[fitsbits] FITS 'keyword dictionaries'

Norman Gray norman at astro.gla.ac.uk
Mon Apr 14 11:50:04 EDT 2014


Joe and all, hello.

I'm late jumping in here.  I've lots I'd like to add here, but to avoid a huge wall of text (what's below is merely... huge-ish...), I'll (aim to) be as concise as possible below, hopefully without becoming telegraphically opaque.  I'm very happy to expand on anything here.

I was one of the editors of the IVOA 'Vocabularies' document that Joe quoted in his first message.  The goal of that document was (a) to suggest, with rationale, that SKOS is a Good Thing as far as shared vocabularies go, and (b) given that you're persuaded, to provide some good practices for designing and sharing such things within astronomy.

(It's not quite the same thing, but I'll give a plug here to the Unified Astronomy Thesaurus <http://astrothesaurus.org> which will also have a SKOS manifestation.)

On 2014 Apr 12, at 01:12, Joe Hourcle <oneiros at grace.nascom.nasa.gov> wrote:

> So, to build on the stuff that went around last week, and based on the recommendations from IVOA on using SKOS to represent vocabularies ... here's a short outline of what I'm thinking  ... this is for just trying to document things that already exist, so we don't have to modify existing FITS files.

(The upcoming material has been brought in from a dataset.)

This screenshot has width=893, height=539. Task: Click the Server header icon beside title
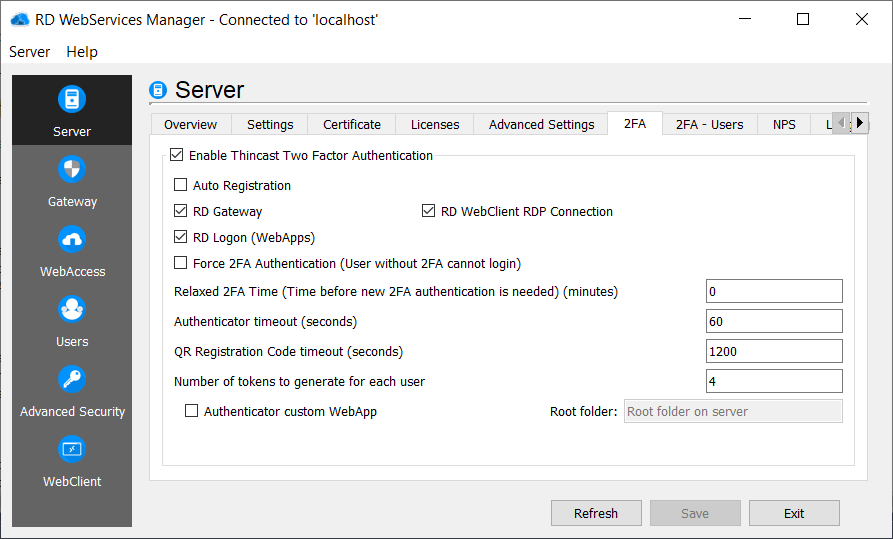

I'd be very keen to help here, in any way I can.

> (and for those not familiar with SKOS ... it's the "Simple Knowledge Organization System", an ontology for describing thesauri and other controlled vocabularies;  see http://www.unc.edu/~prjsmith/skos_guide.html for a relatively short explanation of it)

One key thing about SKOS, and thesauri in general, is that it's distinct from an 'ontology'.  Thesauri are intended for general understanding, and for 'search' (broadly conceived); ontologies are more precise, and intended to support some level of machine 'understanding' (which sounds grand, but is in fact the very modest goal of allowing some level of meaning to survive machine processing).

So a (SKOS) thesaurus and an (OWL) ontology are significantly different things, but with only a little inventiveness, it's possible to synchronise them so that there's a one-to-one correspondence between thesaurus and ontology concepts, which lets you do the things you expect to do, in a principled way.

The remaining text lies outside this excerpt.